* _Texto de origen_
^^^^

Vi que las cosas no iban a salir bien antes de que sucediera. Los cuatro goles en contra a la media hora confirmaron mis sospechas. Lo mismo me sucede a la hora de anticipar las caídas y golpes de Jimena. Escucho los llantos de dolor y las gritos de rabia de un gol en contra antes de que sucedan. Siendo honesto, la mayoría de las veces estas pequeñas catástrofes terminan por no suceder. La mañana del último domingo, coincidieron la caída de Jimena y la media hora fatal de Unionistas en Linares. Ambas escenas las contemplé impotente, sabiendo mientras la acción se desarrollaba lentamente ante mis ojos el final, y lo peor, no pudiendo hacer nada para remediarlo. Mi hija, al filo de los dos años, corriendo con la mirada clavada en el suelo, rebosando euforia, corriendo feliz y descalza a buscar su carrito de juguete, acercándose veloz y sin remedio hacia el marco de la puerta con el que, tras un ligero tropiezo, clavo su frente y salió rebotada como si se hubiese topado con Rudiger. Lo de Unionistas, no es necesario describirlo.

^^^^

* _Contenido de registros_
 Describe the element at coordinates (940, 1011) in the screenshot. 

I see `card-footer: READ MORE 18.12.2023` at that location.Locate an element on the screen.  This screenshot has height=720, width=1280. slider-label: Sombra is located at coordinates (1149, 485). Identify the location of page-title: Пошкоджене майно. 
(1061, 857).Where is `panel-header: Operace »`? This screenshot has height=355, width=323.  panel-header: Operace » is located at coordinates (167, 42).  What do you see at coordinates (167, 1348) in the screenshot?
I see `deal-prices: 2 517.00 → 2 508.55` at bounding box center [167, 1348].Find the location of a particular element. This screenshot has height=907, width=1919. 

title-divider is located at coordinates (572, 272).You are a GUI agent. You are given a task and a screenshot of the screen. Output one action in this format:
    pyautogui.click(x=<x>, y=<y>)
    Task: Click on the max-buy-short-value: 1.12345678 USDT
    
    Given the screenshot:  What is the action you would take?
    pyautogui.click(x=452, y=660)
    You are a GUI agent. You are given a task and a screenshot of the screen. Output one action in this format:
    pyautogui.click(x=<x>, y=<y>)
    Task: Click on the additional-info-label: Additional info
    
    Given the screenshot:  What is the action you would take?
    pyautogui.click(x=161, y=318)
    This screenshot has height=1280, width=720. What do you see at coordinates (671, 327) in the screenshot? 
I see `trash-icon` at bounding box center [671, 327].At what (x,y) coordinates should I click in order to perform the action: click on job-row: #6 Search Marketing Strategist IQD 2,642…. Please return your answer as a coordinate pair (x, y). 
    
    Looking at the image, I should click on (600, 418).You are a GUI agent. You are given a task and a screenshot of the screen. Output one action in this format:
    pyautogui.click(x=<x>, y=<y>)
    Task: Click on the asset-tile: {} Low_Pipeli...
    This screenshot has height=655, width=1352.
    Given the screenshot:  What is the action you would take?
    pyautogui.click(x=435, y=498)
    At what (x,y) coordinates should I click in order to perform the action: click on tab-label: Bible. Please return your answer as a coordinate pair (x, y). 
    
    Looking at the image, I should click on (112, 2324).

^^^^

* _Consigna de trabajo 1_
En el texto sobre la caída de Jimena y el partido de Unionistas, ¿con qué se golpeó la frente la niña?
* _Consigna de trabajo 2_
Escribe la continuación del texto sobre la caída de Jimena y el partido de Unionistas en Linares, empezando después de su última oración.

* _Respuesta escrita 1_
Con el marco de la puerta.

* _Respuesta escrita 2_
Mi hija, como mi equipo de fútbol pero en mayor medida,
tiene la capacidad de sostener mi corazón, apretarlo, estrujarlo, estirarlo,
sobrecogerlo, lanzarlo por los aires, dejarlo caer… Tiene el poder de sacarme el corazón del pecho y dejarlo, despreocupada, en un lugar inesperado, abandonarlo palpitando ante el último riesgo que ha corrido, indiferente a la enésima situación comprometida a la que ha debido
enfrentarse, mientras corre y salta sin cesar a en pos de una nueva sorpresa que le regale la vida. Mientras, yo trato de recuperar el aliento, me seco el sudor frío y procuro recomponer el gesto de un adulto que aparenta tenerlo todo controlado.
Conforme va creciendo Jimena, mis temores van a más. Me paso
gran parte del día pensando en las caídas y golpes que están por venir. He
explorado todas las posibilidades. Como un entrenador obsesivo me he pasado
noches en vela elaborando planes de contingencia para cualquier situación.
Tengo el botiquín repleto para hacer frente a una primera asistencia, he
trazado, medido y cronometrada las rutas más rápidas para llegar a urgencias en el menor tiempo posible. Me
aseguro de forma escrupulosa de que el depósito del coche esté siempre a punto.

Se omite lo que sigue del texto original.